• **Document passage**
* * * * * * * * *
Since moving to this lovely house, I have inherited a beautiful garden - terraced, full of shrubs and flowers and soft fruit. And it has a pond. So far all I've had to do is feed the birds but soon the snows will go, the ground will warm up and nature will get itself into gear. Which I'll need to do, too, if I'm not to be overwhelmed. I'm glad to have discovered this post:
With illnesses like ME, fatigue and pain as well as brain fog and concentration lapses are common. So, it's important to make sure that when you garden, you are as comfortable as possible to help keep symptoms at bay. With trial and error, you should be able to find an approach that allows you to focus on your hobby - even if just for a few minutes - instead of worsening your symptoms.
In this third post, I write about a few ideas from my 'Gardening with ME Toolbox' for keeping comfortable.
* * * * * * * * *
• **Exercise 1**
List every symptom that the gardening passage names as common with illnesses like ME.
• **Exercise 2**
From the gardening passage, extract the span that begins with the words "Since moving to" and ends after "for keeping comfortable.".
The entries that follow the text come from a separate source.

Stored records:
* * * * * * * * *
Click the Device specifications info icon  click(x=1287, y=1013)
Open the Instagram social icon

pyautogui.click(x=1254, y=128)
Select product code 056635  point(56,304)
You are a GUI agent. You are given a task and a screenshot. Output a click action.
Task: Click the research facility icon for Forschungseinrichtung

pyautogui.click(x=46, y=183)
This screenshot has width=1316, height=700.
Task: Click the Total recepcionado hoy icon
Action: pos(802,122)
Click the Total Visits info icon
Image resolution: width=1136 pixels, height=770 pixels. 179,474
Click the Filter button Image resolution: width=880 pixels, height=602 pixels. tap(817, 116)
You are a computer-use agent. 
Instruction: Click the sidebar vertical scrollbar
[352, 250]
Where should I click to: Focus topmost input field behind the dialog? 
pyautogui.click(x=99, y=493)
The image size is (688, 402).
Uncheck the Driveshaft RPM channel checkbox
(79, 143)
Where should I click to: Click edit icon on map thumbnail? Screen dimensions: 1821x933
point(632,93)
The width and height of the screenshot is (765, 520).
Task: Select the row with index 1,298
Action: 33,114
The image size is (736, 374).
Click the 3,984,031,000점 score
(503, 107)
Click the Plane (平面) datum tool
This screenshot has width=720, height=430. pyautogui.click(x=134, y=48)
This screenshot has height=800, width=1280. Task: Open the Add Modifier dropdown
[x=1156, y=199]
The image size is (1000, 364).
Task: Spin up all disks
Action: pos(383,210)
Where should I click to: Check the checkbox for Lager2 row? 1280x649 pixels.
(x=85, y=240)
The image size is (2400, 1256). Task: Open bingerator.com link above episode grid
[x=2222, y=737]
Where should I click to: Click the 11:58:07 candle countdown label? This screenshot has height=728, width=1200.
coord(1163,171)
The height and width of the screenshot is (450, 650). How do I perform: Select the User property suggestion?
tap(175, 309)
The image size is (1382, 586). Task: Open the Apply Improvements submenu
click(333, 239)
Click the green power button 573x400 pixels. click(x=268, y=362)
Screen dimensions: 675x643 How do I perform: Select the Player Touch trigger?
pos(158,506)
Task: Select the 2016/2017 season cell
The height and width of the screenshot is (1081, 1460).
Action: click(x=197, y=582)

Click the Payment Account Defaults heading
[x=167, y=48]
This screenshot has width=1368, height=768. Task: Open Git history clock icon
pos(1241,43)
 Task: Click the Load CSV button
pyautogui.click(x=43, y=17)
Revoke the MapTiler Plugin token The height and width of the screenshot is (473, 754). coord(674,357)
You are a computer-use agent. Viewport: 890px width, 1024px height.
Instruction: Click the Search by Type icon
* * * * * * * * *
• **Reply 1**
fatigue, pain, brain fog, concentration lapses

• **Reply 2**
Since moving to this lovely house, I have inherited a beautiful garden - terraced, full of shrubs and flowers and soft fruit. And it has a pond. So far all I've had to do is feed the birds but soon the snows will go, the ground will warm up and nature will get itself into gear. Which I'll need to do, too, if I'm not to be overwhelmed. I'm glad to have discovered this post:
With illnesses like ME, fatigue and pain as well as brain fog and concentration lapses are common. So, it's important to make sure that when you garden, you are as comfortable as possible to help keep symptoms at bay. With trial and error, you should be able to find an approach that allows you to focus on your hobby - even if just for a few minutes - instead of worsening your symptoms.
In this third post, I write about a few ideas from my 'Gardening with ME Toolbox' for keeping comfortable.